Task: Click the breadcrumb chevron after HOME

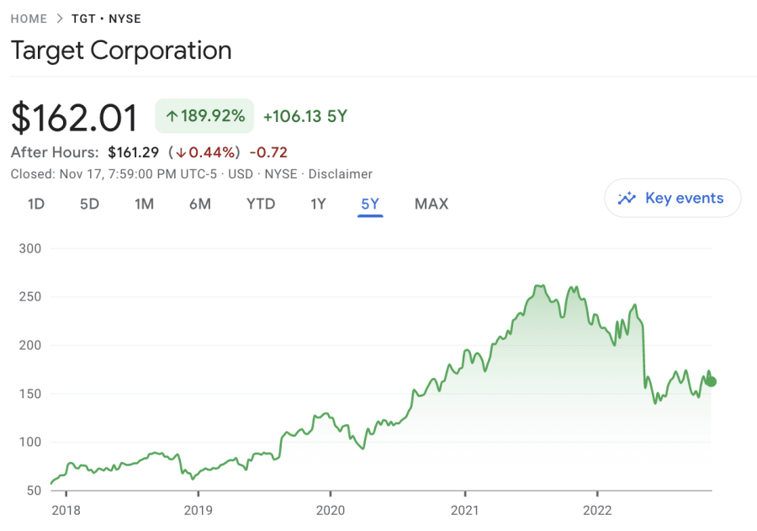Action: click(x=59, y=19)
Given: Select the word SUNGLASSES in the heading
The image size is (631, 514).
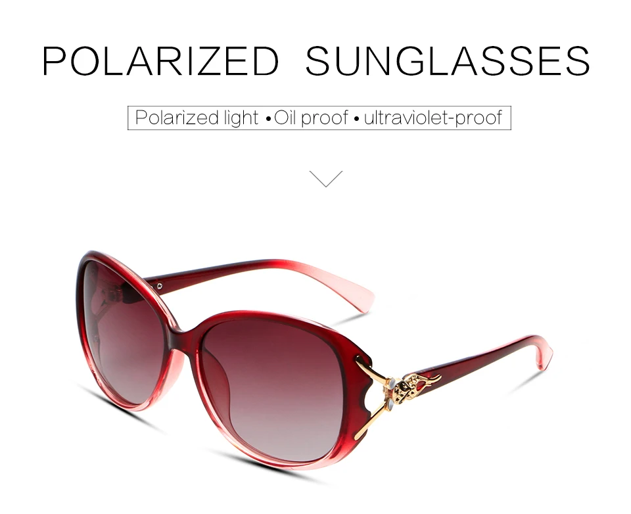Looking at the screenshot, I should click(x=448, y=60).
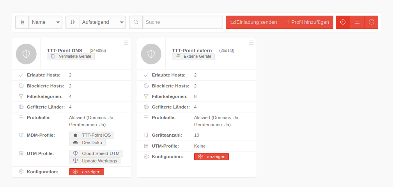Click the sort-order icon beside Aufsteigend

[73, 22]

- - -

### Required action:
Take every entry above and transcribe it exactly, with no pictures in the copy.

### Output for this exercise:
Task: Click the breadcrumb chevron after HOME

Action: click(x=59, y=19)
Given: Select the word SUNGLASSES in the heading
The image size is (631, 514).
Looking at the screenshot, I should click(x=448, y=60).
Click the sort-order icon beside Aufsteigend

[73, 22]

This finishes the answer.